(TASK DIRECTIONS): Retype the entries word for word, leaving nothing out.

[Stored records]
++++++
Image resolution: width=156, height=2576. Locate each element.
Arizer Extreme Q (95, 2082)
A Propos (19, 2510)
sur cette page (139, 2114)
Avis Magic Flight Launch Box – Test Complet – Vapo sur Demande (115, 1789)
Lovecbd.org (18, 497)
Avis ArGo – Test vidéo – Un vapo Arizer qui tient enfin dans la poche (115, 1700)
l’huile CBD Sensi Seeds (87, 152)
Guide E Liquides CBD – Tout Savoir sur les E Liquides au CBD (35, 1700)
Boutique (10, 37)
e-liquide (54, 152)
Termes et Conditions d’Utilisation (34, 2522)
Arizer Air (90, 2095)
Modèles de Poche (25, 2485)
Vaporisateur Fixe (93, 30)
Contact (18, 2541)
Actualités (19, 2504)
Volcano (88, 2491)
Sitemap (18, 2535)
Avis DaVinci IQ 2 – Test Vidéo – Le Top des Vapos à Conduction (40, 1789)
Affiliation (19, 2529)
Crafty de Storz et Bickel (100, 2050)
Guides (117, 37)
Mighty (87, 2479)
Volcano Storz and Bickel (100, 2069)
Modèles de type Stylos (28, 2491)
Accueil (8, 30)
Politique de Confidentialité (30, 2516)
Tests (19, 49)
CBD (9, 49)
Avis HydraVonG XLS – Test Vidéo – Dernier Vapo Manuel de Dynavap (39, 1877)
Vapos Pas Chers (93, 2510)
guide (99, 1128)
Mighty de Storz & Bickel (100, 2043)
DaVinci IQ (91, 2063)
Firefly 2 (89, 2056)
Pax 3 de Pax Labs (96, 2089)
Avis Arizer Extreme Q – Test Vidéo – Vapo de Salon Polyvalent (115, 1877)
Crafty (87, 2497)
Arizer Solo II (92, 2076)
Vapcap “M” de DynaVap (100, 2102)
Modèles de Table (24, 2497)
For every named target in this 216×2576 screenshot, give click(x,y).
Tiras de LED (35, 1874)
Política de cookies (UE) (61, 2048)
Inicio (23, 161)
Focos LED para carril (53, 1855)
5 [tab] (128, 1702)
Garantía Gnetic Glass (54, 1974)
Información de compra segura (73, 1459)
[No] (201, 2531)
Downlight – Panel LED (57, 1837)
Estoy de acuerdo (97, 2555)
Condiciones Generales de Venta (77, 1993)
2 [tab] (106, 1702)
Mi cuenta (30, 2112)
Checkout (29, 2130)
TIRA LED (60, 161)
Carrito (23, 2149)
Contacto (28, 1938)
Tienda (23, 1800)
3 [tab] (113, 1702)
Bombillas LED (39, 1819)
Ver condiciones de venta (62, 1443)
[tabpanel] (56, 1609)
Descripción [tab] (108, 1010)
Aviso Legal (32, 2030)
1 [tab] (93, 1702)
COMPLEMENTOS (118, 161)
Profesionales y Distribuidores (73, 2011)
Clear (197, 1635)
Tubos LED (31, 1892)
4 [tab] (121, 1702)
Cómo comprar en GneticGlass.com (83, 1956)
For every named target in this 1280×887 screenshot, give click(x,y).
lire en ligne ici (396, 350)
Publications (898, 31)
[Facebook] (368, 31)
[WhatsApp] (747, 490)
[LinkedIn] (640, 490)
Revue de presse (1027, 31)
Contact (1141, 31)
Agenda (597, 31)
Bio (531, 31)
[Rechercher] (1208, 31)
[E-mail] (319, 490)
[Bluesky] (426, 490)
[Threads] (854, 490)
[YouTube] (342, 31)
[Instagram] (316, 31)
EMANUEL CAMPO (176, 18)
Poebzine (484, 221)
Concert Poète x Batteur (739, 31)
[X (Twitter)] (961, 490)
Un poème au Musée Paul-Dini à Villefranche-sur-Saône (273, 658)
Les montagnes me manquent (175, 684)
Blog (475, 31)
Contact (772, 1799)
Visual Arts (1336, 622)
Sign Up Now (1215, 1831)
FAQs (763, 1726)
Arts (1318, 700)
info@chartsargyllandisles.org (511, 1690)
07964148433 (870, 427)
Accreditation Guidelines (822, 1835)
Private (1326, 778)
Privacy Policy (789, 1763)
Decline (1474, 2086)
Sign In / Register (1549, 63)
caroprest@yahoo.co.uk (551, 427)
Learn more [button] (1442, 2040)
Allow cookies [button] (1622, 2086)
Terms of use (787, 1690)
++++++
(TASK ANSWER):
Image resolution: width=156, height=2576. Locate each element.
Arizer Extreme Q (95, 2082)
A Propos (19, 2510)
sur cette page (139, 2114)
Avis Magic Flight Launch Box – Test Complet – Vapo sur Demande (115, 1789)
Lovecbd.org (18, 497)
Avis ArGo – Test vidéo – Un vapo Arizer qui tient enfin dans la poche (115, 1700)
l’huile CBD Sensi Seeds (87, 152)
Guide E Liquides CBD – Tout Savoir sur les E Liquides au CBD (35, 1700)
Boutique (10, 37)
e-liquide (54, 152)
Termes et Conditions d’Utilisation (34, 2522)
Arizer Air (90, 2095)
Modèles de Poche (25, 2485)
Vaporisateur Fixe (93, 30)
Contact (18, 2541)
Actualités (19, 2504)
Volcano (88, 2491)
Sitemap (18, 2535)
Avis DaVinci IQ 2 – Test Vidéo – Le Top des Vapos à Conduction (40, 1789)
Affiliation (19, 2529)
Crafty de Storz et Bickel (100, 2050)
Guides (117, 37)
Mighty (87, 2479)
Volcano Storz and Bickel (100, 2069)
Modèles de type Stylos (28, 2491)
Accueil (8, 30)
Politique de Confidentialité (30, 2516)
Tests (19, 49)
CBD (9, 49)
Avis HydraVonG XLS – Test Vidéo – Dernier Vapo Manuel de Dynavap (39, 1877)
Vapos Pas Chers (93, 2510)
guide (99, 1128)
Mighty de Storz & Bickel (100, 2043)
DaVinci IQ (91, 2063)
Firefly 2 (89, 2056)
Pax 3 de Pax Labs (96, 2089)
Avis Arizer Extreme Q – Test Vidéo – Vapo de Salon Polyvalent (115, 1877)
Crafty (87, 2497)
Arizer Solo II (92, 2076)
Vapcap “M” de DynaVap (100, 2102)
Modèles de Table (24, 2497)
For every named target in this 216×2576 screenshot, give click(x,y).
Tiras de LED (35, 1874)
Política de cookies (UE) (61, 2048)
Inicio (23, 161)
Focos LED para carril (53, 1855)
5 [tab] (128, 1702)
Garantía Gnetic Glass (54, 1974)
Información de compra segura (73, 1459)
[No] (201, 2531)
Downlight – Panel LED (57, 1837)
Estoy de acuerdo (97, 2555)
Condiciones Generales de Venta (77, 1993)
2 [tab] (106, 1702)
Mi cuenta (30, 2112)
Checkout (29, 2130)
TIRA LED (60, 161)
Carrito (23, 2149)
Contacto (28, 1938)
Tienda (23, 1800)
3 [tab] (113, 1702)
Bombillas LED (39, 1819)
Ver condiciones de venta (62, 1443)
[tabpanel] (56, 1609)
Descripción [tab] (108, 1010)
Aviso Legal (32, 2030)
1 [tab] (93, 1702)
COMPLEMENTOS (118, 161)
Profesionales y Distribuidores (73, 2011)
Clear (197, 1635)
Tubos LED (31, 1892)
4 [tab] (121, 1702)
Cómo comprar en GneticGlass.com (83, 1956)
For every named target in this 1280×887 screenshot, give click(x,y).
lire en ligne ici (396, 350)
Publications (898, 31)
[Facebook] (368, 31)
[WhatsApp] (747, 490)
[LinkedIn] (640, 490)
Revue de presse (1027, 31)
Contact (1141, 31)
Agenda (597, 31)
Bio (531, 31)
[Rechercher] (1208, 31)
[E-mail] (319, 490)
[Bluesky] (426, 490)
[Threads] (854, 490)
[YouTube] (342, 31)
[Instagram] (316, 31)
EMANUEL CAMPO (176, 18)
Poebzine (484, 221)
Concert Poète x Batteur (739, 31)
[X (Twitter)] (961, 490)
Un poème au Musée Paul-Dini à Villefranche-sur-Saône (273, 658)
Les montagnes me manquent (175, 684)
Blog (475, 31)
Contact (772, 1799)
Visual Arts (1336, 622)
Sign Up Now (1215, 1831)
FAQs (763, 1726)
Arts (1318, 700)
info@chartsargyllandisles.org (511, 1690)
07964148433 (870, 427)
Accreditation Guidelines (822, 1835)
Private (1326, 778)
Privacy Policy (789, 1763)
Decline (1474, 2086)
Sign In / Register (1549, 63)
caroprest@yahoo.co.uk (551, 427)
Learn more [button] (1442, 2040)
Allow cookies [button] (1622, 2086)
Terms of use (787, 1690)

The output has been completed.